As you note, this is a disputable point. I’m inclined to believe that it is true, however, for the simple fact that small towns continue to try to attract Wal-Mart stores. It isn’t like Wal-Mart appeared on the scene yesterday, after all. Its impact on small, local businesses is well known. I suspect that if the economic impact of attracting a Wal-Mart was favorable less often than it was unfavorable, you’d see less incentivizing on the part of small towns.

Ever heard the phrase “race to the bottom?”

I’m not pining for the life of small town businesses here; I’m pissed that Wal-Mart gets out of paying taxes.

That depends on the answer to this question: what were those people doing before Wal-Mart came along? If they were unemployed, or employed under worse conditions, then they are better off. It’s better to have partially-subsidized working poor than a class of poor entirely bereft of job opportunities.

So let me get this straight, we should subsidize the companies, than their employees because the billionaires can’t pay decent wages. Are you familiar with Costco? Do they have sky high prices that only those rich out of towners can afford? Can I extend your argument then that sweatshops are good and minimum wage should be abolished because giving people something, anything is better than nothing?

The money they save at Wal-Mart might be trivial per-item, but it adds up. Maybe not enough to retire to Boca, but enough to have nice meal out every now and then or take the family to a ballgame or buy a few nice things for their home.

Not picturesque at all. No, all of a sudden from minimum wage trailer park worker, to caring family going out to the ball game? Yes, walmart is almost a religious experience that fixes all of life’s ills.

And why? So the wealthy can cling to their picturesque notions of a Norman Rockwell middle America? So charming main street shops can be preserved on the backs of the poor?

Nope, no strawman, that is in direct response to whose post or point?

Chet

Yes, though quipping that as a response to what I actually wrote is somewhat misplaced.

The phrase is ordinarily used to describe various municipalities slashing away at regulatory and other rules in competing attempts to lure businesses to their locality. It means, in essence, that town leaders are sacrificing the some other aspect of public policy in favor of economic development. That could conceivably include forgoing business tax revenue in favor of economic development. But that was not the point of the paragraph you quoted.

The portion of my post you quoted related to the question of just how much economic benefit a Wal-Mart actually brings along. The question it dealt with was not “what can we properly sacrifice to increase economic development,” but rather “is attracting a Wal-Mart a net economic benefit in the first place.”

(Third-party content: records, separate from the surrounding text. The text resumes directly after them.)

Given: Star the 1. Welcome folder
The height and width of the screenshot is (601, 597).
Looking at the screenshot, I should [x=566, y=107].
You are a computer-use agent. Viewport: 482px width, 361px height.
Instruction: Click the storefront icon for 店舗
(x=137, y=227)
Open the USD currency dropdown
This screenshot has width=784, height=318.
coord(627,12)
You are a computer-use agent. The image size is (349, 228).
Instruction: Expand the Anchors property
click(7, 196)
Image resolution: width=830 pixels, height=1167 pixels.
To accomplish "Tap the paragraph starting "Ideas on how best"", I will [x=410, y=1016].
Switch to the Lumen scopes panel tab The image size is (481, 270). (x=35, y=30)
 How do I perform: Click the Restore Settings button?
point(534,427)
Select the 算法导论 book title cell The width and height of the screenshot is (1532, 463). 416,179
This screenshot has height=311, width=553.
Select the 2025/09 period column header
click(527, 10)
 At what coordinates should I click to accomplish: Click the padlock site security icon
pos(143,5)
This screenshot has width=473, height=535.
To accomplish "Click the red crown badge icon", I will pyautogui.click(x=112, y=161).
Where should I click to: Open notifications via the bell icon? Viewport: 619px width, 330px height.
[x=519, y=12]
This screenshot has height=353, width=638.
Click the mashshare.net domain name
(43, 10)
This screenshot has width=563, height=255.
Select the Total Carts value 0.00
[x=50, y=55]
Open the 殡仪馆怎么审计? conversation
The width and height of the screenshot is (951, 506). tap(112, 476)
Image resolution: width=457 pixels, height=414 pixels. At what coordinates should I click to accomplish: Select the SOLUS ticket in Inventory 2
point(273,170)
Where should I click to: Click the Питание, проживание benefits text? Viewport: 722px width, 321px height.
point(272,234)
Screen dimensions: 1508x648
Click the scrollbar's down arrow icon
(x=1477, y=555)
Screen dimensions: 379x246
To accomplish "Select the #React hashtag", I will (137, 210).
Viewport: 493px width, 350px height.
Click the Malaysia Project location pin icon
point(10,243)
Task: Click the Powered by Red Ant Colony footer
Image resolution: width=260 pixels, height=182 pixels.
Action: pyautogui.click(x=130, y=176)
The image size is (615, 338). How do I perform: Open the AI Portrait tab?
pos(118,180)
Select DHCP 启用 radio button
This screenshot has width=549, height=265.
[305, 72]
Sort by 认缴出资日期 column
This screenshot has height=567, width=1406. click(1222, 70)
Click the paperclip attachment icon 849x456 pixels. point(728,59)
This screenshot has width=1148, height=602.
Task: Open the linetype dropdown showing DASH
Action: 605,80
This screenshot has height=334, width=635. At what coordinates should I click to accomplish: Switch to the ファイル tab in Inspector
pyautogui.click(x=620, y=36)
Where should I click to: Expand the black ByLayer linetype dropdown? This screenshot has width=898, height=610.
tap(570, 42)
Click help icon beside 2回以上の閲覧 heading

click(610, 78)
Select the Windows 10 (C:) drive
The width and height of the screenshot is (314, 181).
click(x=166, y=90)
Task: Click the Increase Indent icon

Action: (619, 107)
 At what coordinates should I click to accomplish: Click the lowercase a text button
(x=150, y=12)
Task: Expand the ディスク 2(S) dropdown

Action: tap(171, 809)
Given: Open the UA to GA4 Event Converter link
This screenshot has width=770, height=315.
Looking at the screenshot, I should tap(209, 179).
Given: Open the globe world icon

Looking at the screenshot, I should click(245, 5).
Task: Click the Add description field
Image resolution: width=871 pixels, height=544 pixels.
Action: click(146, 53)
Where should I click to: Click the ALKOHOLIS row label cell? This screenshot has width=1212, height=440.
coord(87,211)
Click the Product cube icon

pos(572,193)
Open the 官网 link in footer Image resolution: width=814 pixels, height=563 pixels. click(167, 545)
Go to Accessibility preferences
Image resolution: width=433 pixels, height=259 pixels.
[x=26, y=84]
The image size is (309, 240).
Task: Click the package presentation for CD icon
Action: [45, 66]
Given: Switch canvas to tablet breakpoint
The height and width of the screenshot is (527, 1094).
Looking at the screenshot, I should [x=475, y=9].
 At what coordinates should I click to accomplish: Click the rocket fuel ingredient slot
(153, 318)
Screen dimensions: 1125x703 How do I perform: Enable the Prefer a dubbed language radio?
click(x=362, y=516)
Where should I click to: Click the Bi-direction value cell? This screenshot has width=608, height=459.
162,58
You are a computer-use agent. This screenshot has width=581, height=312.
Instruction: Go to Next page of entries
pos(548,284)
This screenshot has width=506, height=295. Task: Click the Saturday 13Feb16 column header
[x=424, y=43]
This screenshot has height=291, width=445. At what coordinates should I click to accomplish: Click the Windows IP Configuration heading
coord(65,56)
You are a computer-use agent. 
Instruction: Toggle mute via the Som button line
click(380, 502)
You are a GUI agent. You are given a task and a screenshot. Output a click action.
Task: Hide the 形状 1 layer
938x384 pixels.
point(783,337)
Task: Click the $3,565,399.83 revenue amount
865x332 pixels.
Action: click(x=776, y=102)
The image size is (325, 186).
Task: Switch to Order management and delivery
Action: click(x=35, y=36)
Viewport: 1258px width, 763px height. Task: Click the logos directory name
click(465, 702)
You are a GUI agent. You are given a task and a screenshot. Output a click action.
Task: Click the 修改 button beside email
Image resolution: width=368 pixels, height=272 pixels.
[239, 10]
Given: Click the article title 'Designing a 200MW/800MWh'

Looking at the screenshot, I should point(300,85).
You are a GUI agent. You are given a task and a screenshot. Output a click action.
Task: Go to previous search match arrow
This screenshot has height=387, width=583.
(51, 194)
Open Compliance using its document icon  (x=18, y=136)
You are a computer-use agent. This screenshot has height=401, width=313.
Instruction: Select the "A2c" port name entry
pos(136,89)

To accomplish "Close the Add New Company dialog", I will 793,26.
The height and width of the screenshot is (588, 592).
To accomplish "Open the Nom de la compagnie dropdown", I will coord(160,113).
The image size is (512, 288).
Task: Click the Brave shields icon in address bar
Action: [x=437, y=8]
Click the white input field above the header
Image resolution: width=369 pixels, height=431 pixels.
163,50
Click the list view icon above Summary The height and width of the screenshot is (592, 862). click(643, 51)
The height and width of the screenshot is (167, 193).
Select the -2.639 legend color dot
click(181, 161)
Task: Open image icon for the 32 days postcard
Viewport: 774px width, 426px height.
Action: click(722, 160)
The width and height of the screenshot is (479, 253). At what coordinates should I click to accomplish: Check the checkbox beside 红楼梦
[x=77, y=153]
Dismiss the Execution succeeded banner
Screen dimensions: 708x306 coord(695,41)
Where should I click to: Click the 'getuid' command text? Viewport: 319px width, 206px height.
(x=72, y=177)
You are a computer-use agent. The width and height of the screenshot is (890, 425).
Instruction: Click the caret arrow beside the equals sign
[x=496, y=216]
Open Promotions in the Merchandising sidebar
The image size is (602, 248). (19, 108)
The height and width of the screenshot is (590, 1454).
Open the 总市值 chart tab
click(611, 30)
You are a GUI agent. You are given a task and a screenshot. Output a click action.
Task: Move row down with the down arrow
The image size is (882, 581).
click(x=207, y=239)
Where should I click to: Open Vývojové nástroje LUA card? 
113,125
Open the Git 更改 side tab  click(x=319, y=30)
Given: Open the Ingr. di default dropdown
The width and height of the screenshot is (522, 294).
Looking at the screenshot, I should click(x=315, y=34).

Even in the face of continued unemployment and lost potential jobs in your town?

It isn’t like Wal-Mart is being sneaky about the tax situation; they are saying up-front they won’t locate a new store in the town unless they get tax concessions. The exact extent of those concessions will ultimately be the product of negotiation, but at the end of the day an unyielding stand on the tax issue will mean Wal-Mart will simply not build in your town.

I’m not saying that a town should give every possible tax incentive in every possible situation. I’m saying that making such deals can be the right move to make in many, but not all, situations. Indeed, it may be irresponsible not to make such a deal if your town is one of those rural communities dying on the vine.

It’s easier these days with electronic banking, but yeah, they kinda do.[/quote]

The Walton family owns stock. They do not share in the cash earnings of the company anymore than any other shareholder does.

I’m no advocate of subsidies. However, I understand how individual municipalities, faced with the prospect of losing a major economic investment to another town, can sensibly negotiate a tax deal with that economic entity. I also understand that it is better to have an underemployed person who is only partially subsidized than an unemployed person who is wholly subsidized.

What you don’t seem to understand is that there isn’t a third choice. Wal-Mart became the giant it is today by ruthlessly driving down prices. Two ways it does that are by reducing its local property tax liabilities and by paying low wages. If it reverses course on either of those fronts, its prices will rise – and its marketplace advantage will disappear, to be filled by competing entrants using the same low-price strategy.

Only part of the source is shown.